Algunos siglos después, los hechos sociales siguen conmocionando la vida de todo un pueblo, y aquel pueblo podría ser el mismo. El ritmo dialéctico de las corrientes estéticas se readapta, es replanteado, salvo que en el caso actual con un poderoso ingrediente, la tecnología. Un género que trascendió las páginas numerosas de artistas hace siglos, el cual, aunque condicionado en parte por los paradigmas del consumo, se presenta hoy con sus propias variantes dentro de la música.

Posterior a los catastróficos acontecimientos de la discoteca Factory, los espacios de opinión, en un intento por alcanzar rating, iniciaron una campaña de polemización torno a la cultura del mundo rockero. Entiéndase cultura por modos de pensar, de vivir, estilos y formas de conducta, controvirtiendo los movimientos conocidos como “underground”. Valiéndose de reproducciones parciales del día mismo de los hechos, pretendiendo vincular de manera itinerante la afición a este estilo musical con el mero gusto por la muerte. Satanizando aquellos espacios donde los gustos musicales, tan marcados como en el caso de la juventud actual, representan una forma de resistencia ante los devastadores efectos de una sociedad impasible, la cual prefiere los estereotipos a la comprensión de los hechos que marcan la vida en sociedad. La devastación del entorno, la discriminación, la pobreza, la falta de oportunidades, quizá son sólo algunos de los tópicos, no que conllevan a optar por un estilo “erróneo o degenerado”, sino que son los únicos espacios vinculados al arte propio del mundo contemporáneo, a través del cual es posible visibilizarse.

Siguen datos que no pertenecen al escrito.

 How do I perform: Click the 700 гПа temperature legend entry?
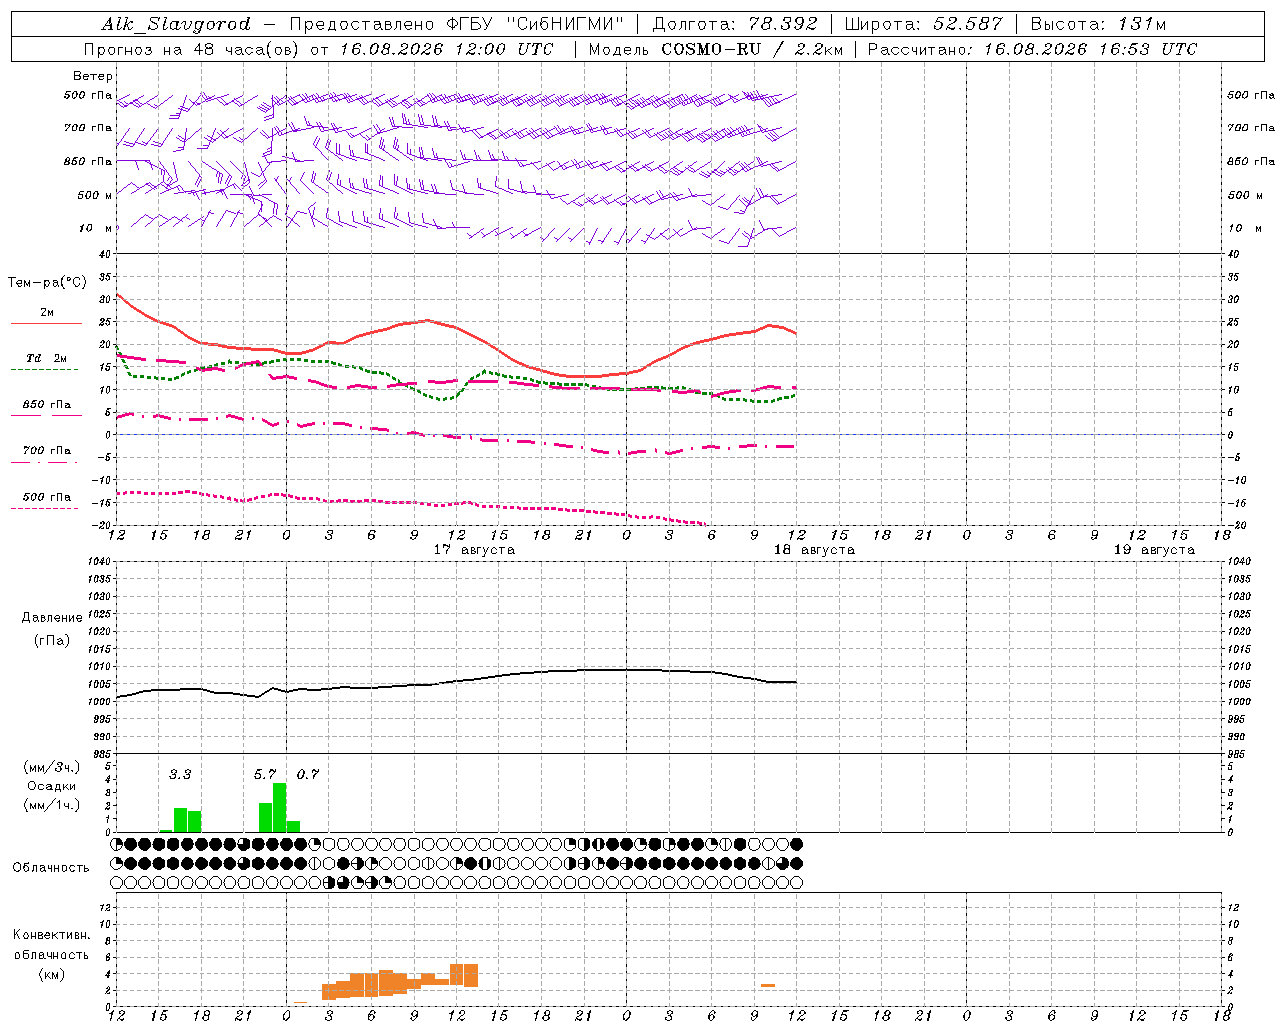coord(47,451)
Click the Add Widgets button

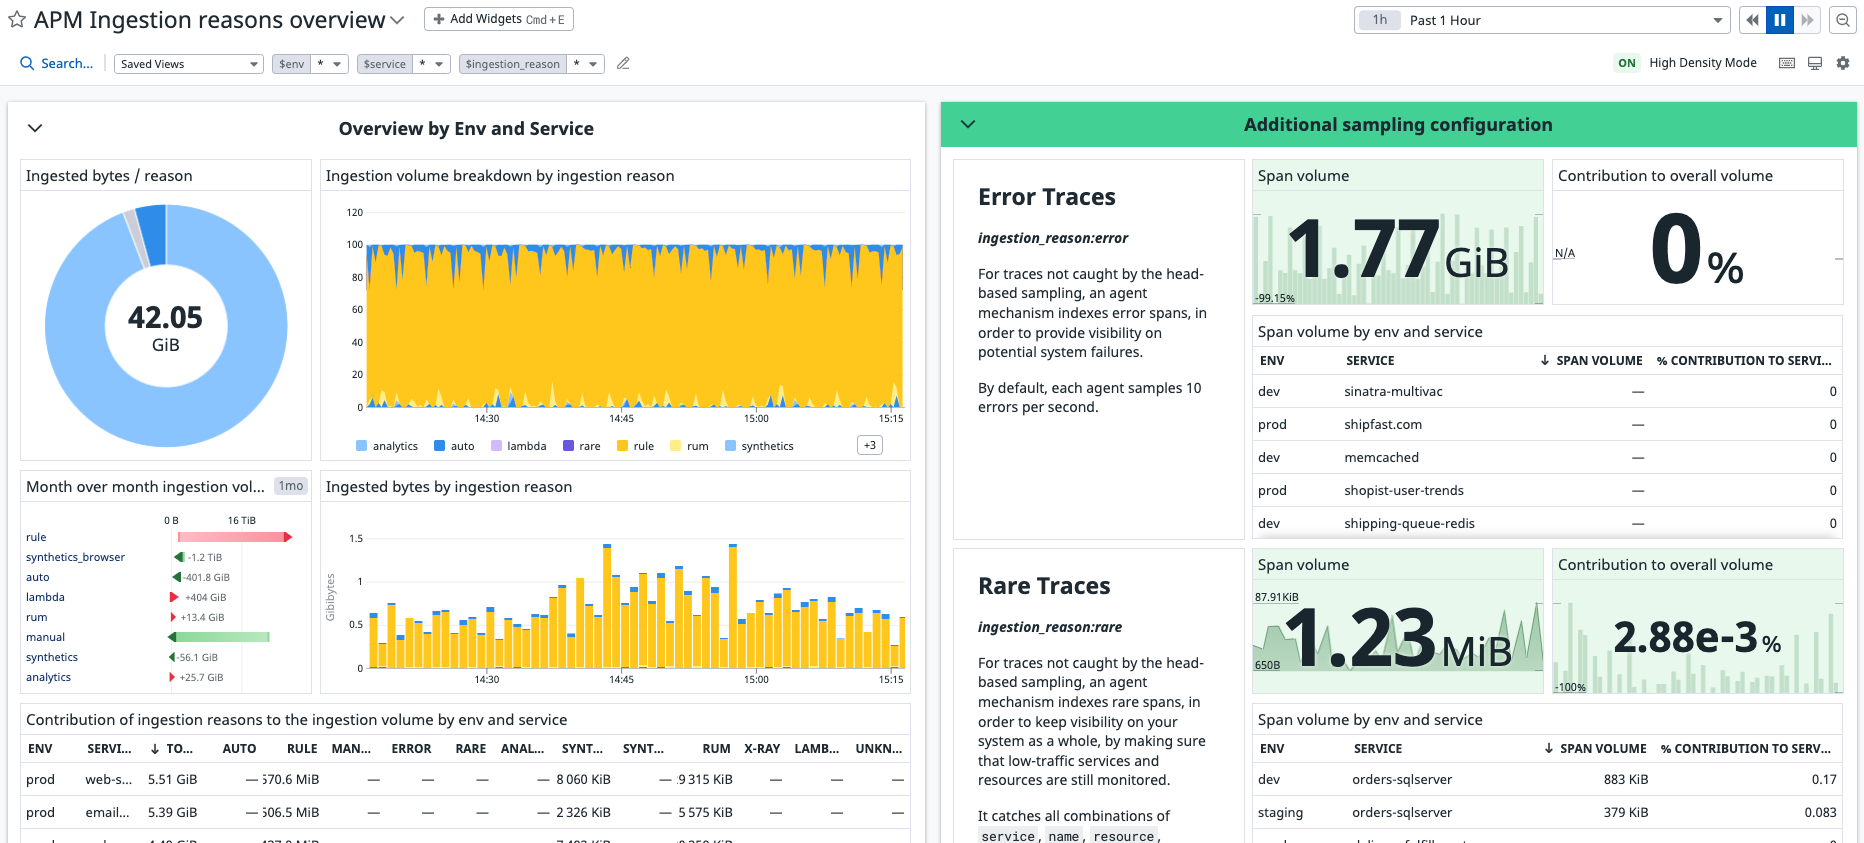tap(499, 19)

No es la muerte, la tristeza, lo terrorífico o tenebroso lo que invalida o pervierte las formas de expresión. El mismo Edgar Allan Poe, maestro de la literatura de suspenso, en su filosofía de la composición, remarca “confrontar y abordar el misterio, el absurdo de la consciencia”. Posee como todo arte un móvil, conmocionar la opinión del público. Y ningún sentimiento es más poderoso a la hora de sensibilizar, que el de la tristeza o la muerte. Aún así no son ellas, categorías conceptuales de sentimientos comunes a todos los seres, las que deben ser sometidas según sus usuarios a duda, son aquellos que confieren “lugares”, que califican de acuerdo a su anacrónica percepción de desarrollo, los espacios ideales para ciertos “tipos” de expresión. Como se mencionara aunque temerosamente en aquellos mismos espacios; es la sociedad la que creó el underground. De ahí que no deba sentirse amenazada, son aquellos que piensan o sienten de acuerdo a sus propias inclinaciones, quienes corren peligro. No es la sociedad la que debe sentirse temerosa por la existencia de rockeros o “satánicos”, sino éstos últimos, que son catalogados con demasiada facilidad y recluidos a espacios deleznables donde toda manifestación no puede encontrar más que un reflejo lúgubre y degradante de su propio proyecto. Como es el caso de una muerte indigna y más aún injusta, la cual obtuvo demasiado rápido un eco en los personeros y autoridades del Municipio, quienes son capaces de conmoverse ante la tragedia, pero indiferentes a la hora de otorgar espacios, garantías, en un tratamiento humano y digno para los espectáculos que prefiere la juventud. De existir lo “satánico”, ello entendido en sus formas más simples, mantiene de seguro alguna relación con la impavidez torpe de aquellos que se regodean en sus funciones, y que de acuerdo a una administración partidista, fragmentaria e injusta, sólo buscan su beneficio.